The 2 older girls went to work in a grocery closer to home owned by a friend of my grandfather and the 2 older boys, my dad being one of them, went to work in the chicken slaughter house across the street. Even with the 4 working my grandmother couldn't afford the taxes during the depths of the depression so the slaughter house owned paid her taxes. My dad thought very highly of "Sam" till the day my dad passed away in 1982. My dad refused to eat chicken as long as he lived lol. He told about at the age of 14 of working all day then getting up 2 in the morning to drive the company truck to the market in Elkhart IN, about 100 miles away, while Sam was sleeping in the passenger seat. These were not today's roads, but the 1920s when the first decent roads were being constructed. Today I don't know why they took the slaughtered chickens that far.

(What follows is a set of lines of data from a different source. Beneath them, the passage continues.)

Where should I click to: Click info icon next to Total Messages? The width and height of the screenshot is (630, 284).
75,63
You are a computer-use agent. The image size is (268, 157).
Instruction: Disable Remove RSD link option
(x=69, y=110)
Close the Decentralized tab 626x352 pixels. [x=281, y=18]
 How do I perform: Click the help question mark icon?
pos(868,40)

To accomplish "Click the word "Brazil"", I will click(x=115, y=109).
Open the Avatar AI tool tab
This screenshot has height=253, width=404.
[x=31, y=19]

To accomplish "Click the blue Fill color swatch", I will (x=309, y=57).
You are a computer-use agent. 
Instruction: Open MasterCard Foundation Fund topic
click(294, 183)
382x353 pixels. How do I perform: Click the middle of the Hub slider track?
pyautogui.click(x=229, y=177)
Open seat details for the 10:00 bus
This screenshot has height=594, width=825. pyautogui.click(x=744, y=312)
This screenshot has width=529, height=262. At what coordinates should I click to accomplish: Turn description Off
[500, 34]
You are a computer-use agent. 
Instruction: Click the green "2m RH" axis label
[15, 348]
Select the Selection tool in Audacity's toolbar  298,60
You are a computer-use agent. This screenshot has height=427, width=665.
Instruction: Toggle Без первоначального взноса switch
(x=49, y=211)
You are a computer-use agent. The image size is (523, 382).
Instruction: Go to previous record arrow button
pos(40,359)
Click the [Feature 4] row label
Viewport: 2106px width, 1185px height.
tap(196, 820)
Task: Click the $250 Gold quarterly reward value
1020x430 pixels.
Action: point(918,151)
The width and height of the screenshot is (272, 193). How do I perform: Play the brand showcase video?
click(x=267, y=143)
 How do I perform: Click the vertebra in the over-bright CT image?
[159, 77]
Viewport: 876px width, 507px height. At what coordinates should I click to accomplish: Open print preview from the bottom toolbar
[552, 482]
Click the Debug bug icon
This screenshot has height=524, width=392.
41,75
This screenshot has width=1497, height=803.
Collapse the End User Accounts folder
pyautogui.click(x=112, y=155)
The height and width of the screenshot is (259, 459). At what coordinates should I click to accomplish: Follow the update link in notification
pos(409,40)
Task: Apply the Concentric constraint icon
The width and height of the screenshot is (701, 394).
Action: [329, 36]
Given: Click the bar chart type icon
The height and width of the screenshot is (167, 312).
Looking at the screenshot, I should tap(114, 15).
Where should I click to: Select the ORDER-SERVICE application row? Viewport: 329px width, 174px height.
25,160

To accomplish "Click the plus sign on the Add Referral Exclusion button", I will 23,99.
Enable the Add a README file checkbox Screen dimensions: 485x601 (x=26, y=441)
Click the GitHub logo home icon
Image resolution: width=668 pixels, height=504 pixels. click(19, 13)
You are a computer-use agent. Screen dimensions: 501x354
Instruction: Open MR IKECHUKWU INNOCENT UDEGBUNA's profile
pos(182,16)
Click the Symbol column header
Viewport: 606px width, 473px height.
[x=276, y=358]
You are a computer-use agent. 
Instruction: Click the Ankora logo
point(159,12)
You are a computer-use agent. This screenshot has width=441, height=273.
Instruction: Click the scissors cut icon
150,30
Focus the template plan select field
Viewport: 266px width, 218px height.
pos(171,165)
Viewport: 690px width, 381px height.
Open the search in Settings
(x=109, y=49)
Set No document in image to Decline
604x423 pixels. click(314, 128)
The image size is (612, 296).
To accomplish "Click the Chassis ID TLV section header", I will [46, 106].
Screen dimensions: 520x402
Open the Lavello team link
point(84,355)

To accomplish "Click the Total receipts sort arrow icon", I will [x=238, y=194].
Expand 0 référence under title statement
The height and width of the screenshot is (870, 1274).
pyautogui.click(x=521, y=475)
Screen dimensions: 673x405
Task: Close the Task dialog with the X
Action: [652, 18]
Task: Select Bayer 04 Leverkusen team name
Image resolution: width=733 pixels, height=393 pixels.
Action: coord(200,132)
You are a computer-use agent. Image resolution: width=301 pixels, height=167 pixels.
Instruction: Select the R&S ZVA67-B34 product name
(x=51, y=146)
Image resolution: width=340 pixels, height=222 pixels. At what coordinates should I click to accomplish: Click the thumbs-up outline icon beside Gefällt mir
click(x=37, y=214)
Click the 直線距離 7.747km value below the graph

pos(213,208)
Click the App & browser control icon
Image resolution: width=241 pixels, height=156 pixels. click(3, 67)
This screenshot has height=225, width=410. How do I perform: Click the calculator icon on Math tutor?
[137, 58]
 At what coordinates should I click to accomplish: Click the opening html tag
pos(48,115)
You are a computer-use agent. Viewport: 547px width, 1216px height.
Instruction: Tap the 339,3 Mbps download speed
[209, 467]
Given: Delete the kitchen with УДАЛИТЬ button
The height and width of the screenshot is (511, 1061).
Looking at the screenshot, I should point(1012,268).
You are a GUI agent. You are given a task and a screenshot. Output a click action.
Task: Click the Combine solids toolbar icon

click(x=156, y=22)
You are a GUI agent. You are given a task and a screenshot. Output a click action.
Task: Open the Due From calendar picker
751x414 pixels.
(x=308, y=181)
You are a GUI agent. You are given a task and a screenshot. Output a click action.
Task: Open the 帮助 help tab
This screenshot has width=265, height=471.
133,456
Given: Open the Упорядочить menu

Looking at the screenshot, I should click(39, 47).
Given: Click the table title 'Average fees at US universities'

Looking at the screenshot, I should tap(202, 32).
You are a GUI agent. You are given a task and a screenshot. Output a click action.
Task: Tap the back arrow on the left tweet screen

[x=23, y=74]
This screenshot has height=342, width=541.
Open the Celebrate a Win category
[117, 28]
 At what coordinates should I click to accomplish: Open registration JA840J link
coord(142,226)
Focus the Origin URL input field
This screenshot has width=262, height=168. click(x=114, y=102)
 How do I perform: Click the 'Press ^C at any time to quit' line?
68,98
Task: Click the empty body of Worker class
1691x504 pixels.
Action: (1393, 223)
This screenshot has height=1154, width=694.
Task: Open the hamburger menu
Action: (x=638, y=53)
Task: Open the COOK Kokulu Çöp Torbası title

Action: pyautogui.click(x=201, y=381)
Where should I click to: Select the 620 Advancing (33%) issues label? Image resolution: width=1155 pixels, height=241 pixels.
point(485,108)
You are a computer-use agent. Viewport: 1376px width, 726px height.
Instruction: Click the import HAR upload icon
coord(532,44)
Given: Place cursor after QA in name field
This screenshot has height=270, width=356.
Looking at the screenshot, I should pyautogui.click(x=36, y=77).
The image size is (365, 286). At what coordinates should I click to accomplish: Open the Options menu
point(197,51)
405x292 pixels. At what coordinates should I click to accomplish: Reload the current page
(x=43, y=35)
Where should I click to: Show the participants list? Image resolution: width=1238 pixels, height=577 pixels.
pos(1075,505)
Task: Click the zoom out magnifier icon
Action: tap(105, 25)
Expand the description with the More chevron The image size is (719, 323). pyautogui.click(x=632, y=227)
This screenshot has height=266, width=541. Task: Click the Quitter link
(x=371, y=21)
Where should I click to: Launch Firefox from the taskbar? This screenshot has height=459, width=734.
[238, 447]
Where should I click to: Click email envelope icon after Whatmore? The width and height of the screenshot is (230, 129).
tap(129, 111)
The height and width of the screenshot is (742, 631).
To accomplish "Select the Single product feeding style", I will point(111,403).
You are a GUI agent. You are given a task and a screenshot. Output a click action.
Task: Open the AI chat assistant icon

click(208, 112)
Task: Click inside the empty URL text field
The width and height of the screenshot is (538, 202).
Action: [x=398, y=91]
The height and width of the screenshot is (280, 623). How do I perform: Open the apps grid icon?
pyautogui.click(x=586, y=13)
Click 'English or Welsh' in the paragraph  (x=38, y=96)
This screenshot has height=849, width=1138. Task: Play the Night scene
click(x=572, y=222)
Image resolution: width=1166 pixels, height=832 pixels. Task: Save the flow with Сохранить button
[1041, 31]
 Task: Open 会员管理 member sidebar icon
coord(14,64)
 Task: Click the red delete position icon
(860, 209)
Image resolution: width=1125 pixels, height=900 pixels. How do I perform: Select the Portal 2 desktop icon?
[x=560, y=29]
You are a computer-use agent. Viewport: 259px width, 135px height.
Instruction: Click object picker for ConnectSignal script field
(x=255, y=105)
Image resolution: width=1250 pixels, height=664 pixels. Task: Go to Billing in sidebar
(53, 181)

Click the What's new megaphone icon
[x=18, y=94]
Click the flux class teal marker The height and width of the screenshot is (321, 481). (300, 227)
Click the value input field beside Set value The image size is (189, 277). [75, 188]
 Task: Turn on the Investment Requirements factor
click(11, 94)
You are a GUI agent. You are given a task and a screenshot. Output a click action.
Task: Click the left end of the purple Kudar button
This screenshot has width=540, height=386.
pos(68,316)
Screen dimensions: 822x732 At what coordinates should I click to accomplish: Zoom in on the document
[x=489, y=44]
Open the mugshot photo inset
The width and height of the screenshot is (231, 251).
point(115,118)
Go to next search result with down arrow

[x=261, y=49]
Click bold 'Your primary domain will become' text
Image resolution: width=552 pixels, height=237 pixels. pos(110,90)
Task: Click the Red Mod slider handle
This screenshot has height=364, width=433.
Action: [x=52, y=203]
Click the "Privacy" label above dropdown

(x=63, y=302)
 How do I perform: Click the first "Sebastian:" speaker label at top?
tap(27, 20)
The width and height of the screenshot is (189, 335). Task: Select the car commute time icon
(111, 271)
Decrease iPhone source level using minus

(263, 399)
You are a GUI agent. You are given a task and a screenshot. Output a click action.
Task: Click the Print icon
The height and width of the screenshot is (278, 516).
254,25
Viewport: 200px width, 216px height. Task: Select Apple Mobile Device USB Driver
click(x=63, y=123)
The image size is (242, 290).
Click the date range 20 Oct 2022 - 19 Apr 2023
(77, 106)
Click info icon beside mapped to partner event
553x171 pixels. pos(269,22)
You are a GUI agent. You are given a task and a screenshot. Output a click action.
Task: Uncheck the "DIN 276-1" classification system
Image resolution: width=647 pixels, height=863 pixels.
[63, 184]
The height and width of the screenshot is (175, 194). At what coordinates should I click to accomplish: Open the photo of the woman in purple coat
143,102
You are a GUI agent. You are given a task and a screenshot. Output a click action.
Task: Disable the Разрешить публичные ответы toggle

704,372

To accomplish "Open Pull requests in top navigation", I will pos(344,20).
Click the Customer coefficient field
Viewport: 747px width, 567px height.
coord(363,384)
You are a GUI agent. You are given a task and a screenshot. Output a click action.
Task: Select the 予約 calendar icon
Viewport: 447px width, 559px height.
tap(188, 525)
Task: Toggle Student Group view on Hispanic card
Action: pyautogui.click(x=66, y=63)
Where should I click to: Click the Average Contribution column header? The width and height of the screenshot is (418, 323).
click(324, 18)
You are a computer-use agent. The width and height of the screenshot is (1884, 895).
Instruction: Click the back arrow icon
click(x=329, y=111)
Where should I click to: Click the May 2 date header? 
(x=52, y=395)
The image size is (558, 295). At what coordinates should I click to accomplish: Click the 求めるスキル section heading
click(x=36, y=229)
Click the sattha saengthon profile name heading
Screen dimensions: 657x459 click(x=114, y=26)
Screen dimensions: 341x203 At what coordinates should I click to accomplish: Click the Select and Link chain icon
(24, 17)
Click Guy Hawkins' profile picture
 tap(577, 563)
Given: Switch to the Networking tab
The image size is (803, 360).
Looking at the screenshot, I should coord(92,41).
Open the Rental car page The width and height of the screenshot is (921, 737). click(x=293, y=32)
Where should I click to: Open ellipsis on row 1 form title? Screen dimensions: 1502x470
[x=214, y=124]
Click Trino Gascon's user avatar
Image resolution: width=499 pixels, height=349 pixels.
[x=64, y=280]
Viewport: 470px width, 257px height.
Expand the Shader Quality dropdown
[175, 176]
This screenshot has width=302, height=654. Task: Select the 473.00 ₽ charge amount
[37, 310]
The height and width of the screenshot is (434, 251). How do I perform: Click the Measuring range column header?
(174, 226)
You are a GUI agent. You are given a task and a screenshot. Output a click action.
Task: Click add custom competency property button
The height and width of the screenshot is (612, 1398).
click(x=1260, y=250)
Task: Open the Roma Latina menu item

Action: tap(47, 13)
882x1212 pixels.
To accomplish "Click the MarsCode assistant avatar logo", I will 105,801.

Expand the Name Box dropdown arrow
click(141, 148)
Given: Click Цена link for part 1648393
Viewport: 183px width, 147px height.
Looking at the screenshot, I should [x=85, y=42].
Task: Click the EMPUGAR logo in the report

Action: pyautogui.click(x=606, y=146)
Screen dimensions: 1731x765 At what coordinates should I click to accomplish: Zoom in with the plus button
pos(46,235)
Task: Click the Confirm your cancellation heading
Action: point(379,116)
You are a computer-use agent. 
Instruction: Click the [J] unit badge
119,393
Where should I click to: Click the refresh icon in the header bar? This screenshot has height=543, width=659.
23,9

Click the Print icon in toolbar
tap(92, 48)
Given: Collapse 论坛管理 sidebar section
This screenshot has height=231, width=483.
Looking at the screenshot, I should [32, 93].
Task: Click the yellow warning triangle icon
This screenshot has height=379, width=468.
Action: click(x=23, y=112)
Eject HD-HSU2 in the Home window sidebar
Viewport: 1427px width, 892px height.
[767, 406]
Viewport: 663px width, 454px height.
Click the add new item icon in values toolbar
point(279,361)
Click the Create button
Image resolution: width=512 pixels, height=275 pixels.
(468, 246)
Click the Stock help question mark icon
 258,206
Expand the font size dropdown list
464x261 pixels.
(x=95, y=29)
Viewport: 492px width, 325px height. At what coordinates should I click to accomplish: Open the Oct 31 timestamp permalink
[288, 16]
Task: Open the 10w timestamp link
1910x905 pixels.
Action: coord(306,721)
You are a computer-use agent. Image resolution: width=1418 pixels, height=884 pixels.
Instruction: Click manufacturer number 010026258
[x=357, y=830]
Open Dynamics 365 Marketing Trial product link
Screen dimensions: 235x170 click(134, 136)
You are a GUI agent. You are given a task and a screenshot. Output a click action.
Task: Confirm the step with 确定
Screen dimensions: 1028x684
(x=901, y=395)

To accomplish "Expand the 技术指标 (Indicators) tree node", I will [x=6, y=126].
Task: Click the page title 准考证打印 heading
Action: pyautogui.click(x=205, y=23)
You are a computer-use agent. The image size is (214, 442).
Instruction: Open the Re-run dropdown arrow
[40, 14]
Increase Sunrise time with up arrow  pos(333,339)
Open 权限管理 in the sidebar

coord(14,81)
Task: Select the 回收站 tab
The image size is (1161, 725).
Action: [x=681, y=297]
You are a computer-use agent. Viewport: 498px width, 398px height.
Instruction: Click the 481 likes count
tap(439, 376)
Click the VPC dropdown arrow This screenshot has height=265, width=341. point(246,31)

When I was growing up, we lived 2 doors from Grandma. My job everyday was to take our dog for a walk and stop by grandma and make sure she was ok. She received $40 a month SS and rented the upstairs to a retired widower for $60. To give her a little more spending money, the brothers and sisters bought a loaf of homemade white bread for a $1 on Saturday night. My dad absolutely refused to buy one. He said I ate that growing up, no more, now I'm buying bread (Butternut white bread) from a bakery. So Grandma would make sure there was a little extra dough and make me a small loaf of bread :). During the week, there was always a molasses cookie in the bread box for me. The dog got her table scraps. Needless to say I was close to her. So was the  dog.:rolleyes: When she moved to the nursing home there was no reason for me to stop at her house. The dog (a Norwegian Elkhound) would put the brakes on and I'd literally have to pull him all the rest of the way home.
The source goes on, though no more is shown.